From the repository root:

```bash
python generator/run.py generator/configs/phase0/p0_vae.json
python generator/run.py generator/configs/phase0/p0_ddpm.json
```

Generator training expects real-face images (default source is `wiki`); use
`--data-dir` to point at your dataset tree. Checkpoints are saved under
`generator/outputs/models/{run_name}_final_ema.pt` (EMA shadow) and
`{run_name}_best_ema.pt` (lowest-FID snapshot).

## Generator — inference (sampling)

Generate 4×4 sample grids from Phase 5 EMA checkpoints:

```bash
python generator/tools/sampling.py --models p5_gan p5_vae p5_ddpm --samples 10
```

Options:

- `--models` — which models to sample from (`p5_gan`, `p5_vae`, `p5_ddpm`;
  defaults to all three).
- `--samples` — number of grids per model (default 10).
- `--output-dir` — where to write the PNGs (default
  `generator/outputs/samples/final_comparison/`).
- `--truncation` — optional latent truncation for the GAN (lower = less
  diversity but sharper).
- `--device` — `cuda` or `cpu` (default: auto-detect).

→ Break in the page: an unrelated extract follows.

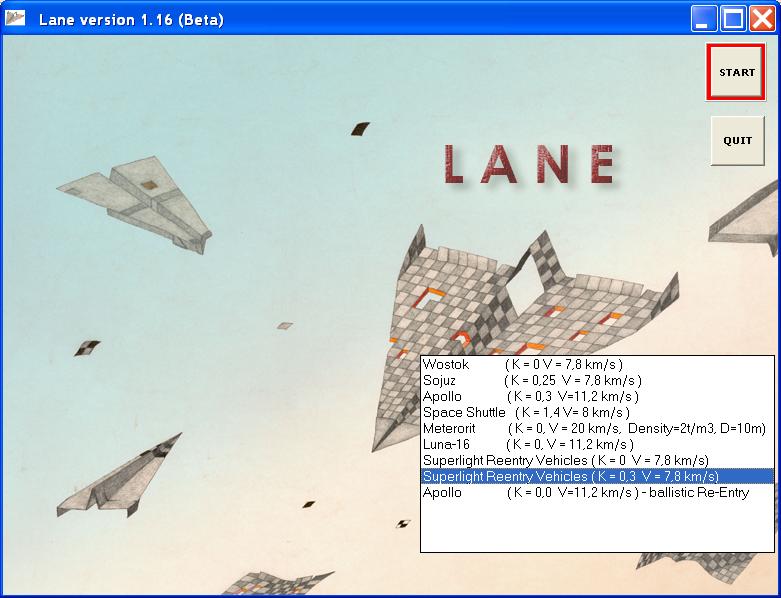This screenshot has width=781, height=598.
Task: Select Superlight Reentry Vehicles K = 0
Action: click(x=565, y=460)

Each grid is a 4×4 PNG of 16 images sampled from the model's EMA weights.
GAN samples are drawn from random latent vectors, VAE samples decode from the
learned prior, and DDPM samples use 50-step DDIM.

## Final takeaway

The project is best understood as a sequence of controlled decisions:

1. cleanly define the data and preprocessing;
2. establish simple baselines;
3. improve one factor at a time;
4. compare model families using saved evidence;
5. report both performance and limitations.

The classifier becomes reliable through source-aware preprocessing, stronger
pretrained backbones, and scaling. The generator improves by first locking the
face-aligned pipeline and then selecting the best recipe inside each model
family before the final GAN/VAE/DDPM comparison.